# Confusing computer instructions



## Belfrybat (Feb 21, 2003)

I'm trying to run down a problem with HULU not playing on my computer any longer. Part of the instructions read:



Check off the box for *Temporary Internet Files and Website Files*, (it's ok to leave everything else unchecked)
Click *Delete* to confirm
The "off" is confusing me. Does that mean I uncheck the box or leave it checked? 
I would have used "uncheck" if the box is not to be checked, or "checked" (without the "off") if it should be left checked.


----------



## mnn2501 (Apr 2, 2008)

Uncheck


----------



## NRA_guy (Jun 9, 2015)

I agree that it (like much guidance nowadays) is ambiguous.

But "it's ok to leave everything else unchecked" implies that it should be checked.

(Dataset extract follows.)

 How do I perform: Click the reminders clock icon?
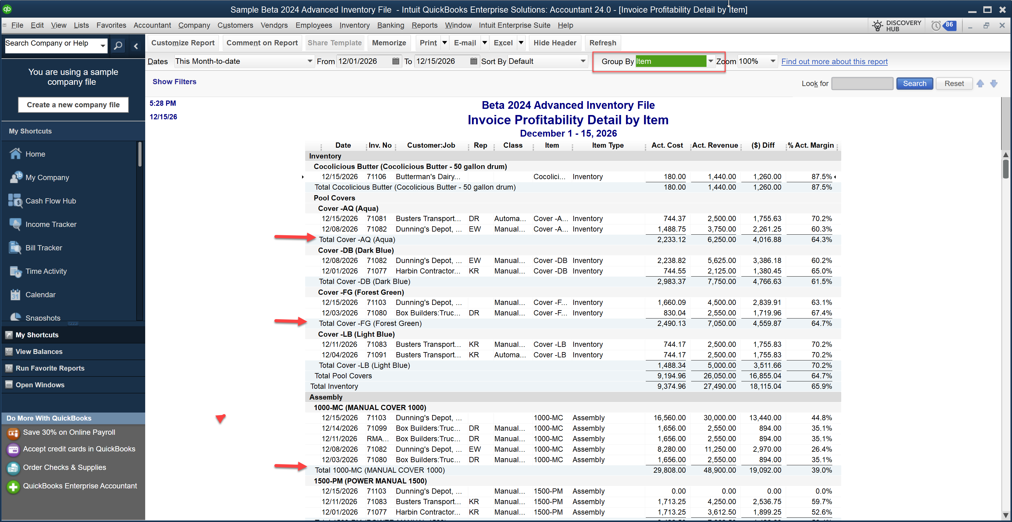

If you want to see some REALLY bad instructions, get a cheap drone or dash camera from China with instructions that have been interpreted by some computer program into English.


----------



## Bearfootfarm (Jul 13, 2006)

It needs to be checked so the files will be deleted


----------



## Belfrybat (Feb 21, 2003)

Thanks guys -- so far we are 2 for checked and one for unchecked. Maybe I'll do it one way the first time and if that doesn't work, then the next way. I doubt I can mess things up any worse than they are.


----------



## NRA_guy (Jun 9, 2015)

Normally, all Temporary Internet Files and Website Files can be safely deleted.

I do it regularly with CCleaner.

Good luck!


----------